Data supplied START
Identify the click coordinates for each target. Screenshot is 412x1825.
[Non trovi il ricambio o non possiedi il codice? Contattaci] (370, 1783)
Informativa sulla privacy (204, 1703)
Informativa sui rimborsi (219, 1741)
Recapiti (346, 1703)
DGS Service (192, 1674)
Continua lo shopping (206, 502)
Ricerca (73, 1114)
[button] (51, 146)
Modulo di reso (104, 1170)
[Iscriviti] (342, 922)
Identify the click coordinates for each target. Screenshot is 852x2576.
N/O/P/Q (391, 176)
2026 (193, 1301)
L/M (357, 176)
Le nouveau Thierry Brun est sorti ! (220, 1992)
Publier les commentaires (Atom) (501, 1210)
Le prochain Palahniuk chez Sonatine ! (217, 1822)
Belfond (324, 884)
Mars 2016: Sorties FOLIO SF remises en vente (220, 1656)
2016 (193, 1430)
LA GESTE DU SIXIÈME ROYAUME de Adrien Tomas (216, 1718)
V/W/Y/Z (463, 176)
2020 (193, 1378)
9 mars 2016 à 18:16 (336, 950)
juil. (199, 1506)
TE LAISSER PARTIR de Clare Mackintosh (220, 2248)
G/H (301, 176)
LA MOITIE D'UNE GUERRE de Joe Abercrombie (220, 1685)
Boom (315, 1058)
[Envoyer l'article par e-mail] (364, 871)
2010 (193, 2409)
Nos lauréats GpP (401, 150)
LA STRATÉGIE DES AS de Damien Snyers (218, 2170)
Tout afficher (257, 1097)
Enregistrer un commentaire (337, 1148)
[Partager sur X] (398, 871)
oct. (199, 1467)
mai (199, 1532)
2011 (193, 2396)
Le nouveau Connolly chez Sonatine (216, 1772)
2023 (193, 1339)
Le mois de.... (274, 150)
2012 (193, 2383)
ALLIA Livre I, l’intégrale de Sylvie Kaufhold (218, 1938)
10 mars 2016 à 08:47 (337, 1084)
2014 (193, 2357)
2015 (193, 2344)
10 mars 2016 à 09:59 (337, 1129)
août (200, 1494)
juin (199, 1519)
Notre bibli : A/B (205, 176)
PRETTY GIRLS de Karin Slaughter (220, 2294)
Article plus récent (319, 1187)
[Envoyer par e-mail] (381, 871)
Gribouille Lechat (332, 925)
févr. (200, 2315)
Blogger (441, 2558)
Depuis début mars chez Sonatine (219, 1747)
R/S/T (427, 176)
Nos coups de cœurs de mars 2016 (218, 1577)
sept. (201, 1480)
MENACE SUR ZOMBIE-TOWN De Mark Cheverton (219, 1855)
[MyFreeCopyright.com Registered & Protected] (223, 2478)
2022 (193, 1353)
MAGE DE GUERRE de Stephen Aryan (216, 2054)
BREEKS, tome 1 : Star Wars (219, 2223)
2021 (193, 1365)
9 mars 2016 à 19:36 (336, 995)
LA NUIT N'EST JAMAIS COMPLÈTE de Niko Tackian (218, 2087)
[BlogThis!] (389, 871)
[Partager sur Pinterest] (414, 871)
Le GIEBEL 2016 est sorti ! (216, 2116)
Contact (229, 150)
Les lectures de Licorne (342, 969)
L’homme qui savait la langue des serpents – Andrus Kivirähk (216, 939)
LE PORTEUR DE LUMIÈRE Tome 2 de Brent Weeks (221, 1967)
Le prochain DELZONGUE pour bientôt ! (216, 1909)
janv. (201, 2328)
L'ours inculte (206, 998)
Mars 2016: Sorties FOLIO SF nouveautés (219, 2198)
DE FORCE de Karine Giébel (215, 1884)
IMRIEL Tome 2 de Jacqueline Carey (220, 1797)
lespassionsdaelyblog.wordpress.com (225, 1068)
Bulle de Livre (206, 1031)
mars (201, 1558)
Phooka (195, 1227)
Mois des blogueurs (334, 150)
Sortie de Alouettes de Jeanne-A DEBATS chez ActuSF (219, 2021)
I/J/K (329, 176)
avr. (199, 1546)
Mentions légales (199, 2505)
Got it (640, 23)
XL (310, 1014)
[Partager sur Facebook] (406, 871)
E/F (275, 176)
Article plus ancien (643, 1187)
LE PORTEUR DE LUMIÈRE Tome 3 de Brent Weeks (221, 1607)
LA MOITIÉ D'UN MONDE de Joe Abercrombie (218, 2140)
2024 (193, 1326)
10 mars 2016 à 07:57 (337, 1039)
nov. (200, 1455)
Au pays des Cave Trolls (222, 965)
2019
Data supplied END
• [About this exercise] Leaving nothing out, print each line above exactly.

• [Written response]
Identify the click coordinates for each target. Screenshot is 412x1825.
[Non trovi il ricambio o non possiedi il codice? Contattaci] (370, 1783)
Informativa sulla privacy (204, 1703)
Informativa sui rimborsi (219, 1741)
Recapiti (346, 1703)
DGS Service (192, 1674)
Continua lo shopping (206, 502)
Ricerca (73, 1114)
[button] (51, 146)
Modulo di reso (104, 1170)
[Iscriviti] (342, 922)
Identify the click coordinates for each target. Screenshot is 852x2576.
N/O/P/Q (391, 176)
2026 (193, 1301)
L/M (357, 176)
Le nouveau Thierry Brun est sorti ! (220, 1992)
Publier les commentaires (Atom) (501, 1210)
Le prochain Palahniuk chez Sonatine ! (217, 1822)
Belfond (324, 884)
Mars 2016: Sorties FOLIO SF remises en vente (220, 1656)
2016 (193, 1430)
LA GESTE DU SIXIÈME ROYAUME de Adrien Tomas (216, 1718)
V/W/Y/Z (463, 176)
2020 (193, 1378)
9 mars 2016 à 18:16 (336, 950)
juil. (199, 1506)
TE LAISSER PARTIR de Clare Mackintosh (220, 2248)
G/H (301, 176)
LA MOITIE D'UNE GUERRE de Joe Abercrombie (220, 1685)
Boom (315, 1058)
[Envoyer l'article par e-mail] (364, 871)
2010 (193, 2409)
Nos lauréats GpP (401, 150)
LA STRATÉGIE DES AS de Damien Snyers (218, 2170)
Tout afficher (257, 1097)
Enregistrer un commentaire (337, 1148)
[Partager sur X] (398, 871)
oct. (199, 1467)
mai (199, 1532)
2011 (193, 2396)
Le nouveau Connolly chez Sonatine (216, 1772)
2023 (193, 1339)
Le mois de.... (274, 150)
2012 (193, 2383)
ALLIA Livre I, l’intégrale de Sylvie Kaufhold (218, 1938)
10 mars 2016 à 08:47 (337, 1084)
2014 (193, 2357)
2015 (193, 2344)
10 mars 2016 à 09:59 (337, 1129)
août (200, 1494)
juin (199, 1519)
Notre bibli : A/B (205, 176)
PRETTY GIRLS de Karin Slaughter (220, 2294)
Article plus récent (319, 1187)
[Envoyer par e-mail] (381, 871)
Gribouille Lechat (332, 925)
févr. (200, 2315)
Blogger (441, 2558)
Depuis début mars chez Sonatine (219, 1747)
R/S/T (427, 176)
Nos coups de cœurs de mars 2016 (218, 1577)
sept. (201, 1480)
MENACE SUR ZOMBIE-TOWN De Mark Cheverton (219, 1855)
[MyFreeCopyright.com Registered & Protected] (223, 2478)
2022 (193, 1353)
MAGE DE GUERRE de Stephen Aryan (216, 2054)
BREEKS, tome 1 : Star Wars (219, 2223)
2021 (193, 1365)
9 mars 2016 à 19:36 (336, 995)
LA NUIT N'EST JAMAIS COMPLÈTE de Niko Tackian (218, 2087)
[BlogThis!] (389, 871)
[Partager sur Pinterest] (414, 871)
Le GIEBEL 2016 est sorti ! (216, 2116)
Contact (229, 150)
Les lectures de Licorne (342, 969)
L’homme qui savait la langue des serpents – Andrus Kivirähk (216, 939)
LE PORTEUR DE LUMIÈRE Tome 2 de Brent Weeks (221, 1967)
Le prochain DELZONGUE pour bientôt ! (216, 1909)
janv. (201, 2328)
L'ours inculte (206, 998)
Mars 2016: Sorties FOLIO SF nouveautés (219, 2198)
DE FORCE de Karine Giébel (215, 1884)
IMRIEL Tome 2 de Jacqueline Carey (220, 1797)
lespassionsdaelyblog.wordpress.com (225, 1068)
Bulle de Livre (206, 1031)
mars (201, 1558)
Phooka (195, 1227)
Mois des blogueurs (334, 150)
Sortie de Alouettes de Jeanne-A DEBATS chez ActuSF (219, 2021)
I/J/K (329, 176)
avr. (199, 1546)
Mentions légales (199, 2505)
Got it (640, 23)
XL (310, 1014)
[Partager sur Facebook] (406, 871)
E/F (275, 176)
Article plus ancien (643, 1187)
LE PORTEUR DE LUMIÈRE Tome 3 de Brent Weeks (221, 1607)
LA MOITIÉ D'UN MONDE de Joe Abercrombie (218, 2140)
2024 (193, 1326)
10 mars 2016 à 07:57 (337, 1039)
nov. (200, 1455)
Au pays des Cave Trolls (222, 965)
2019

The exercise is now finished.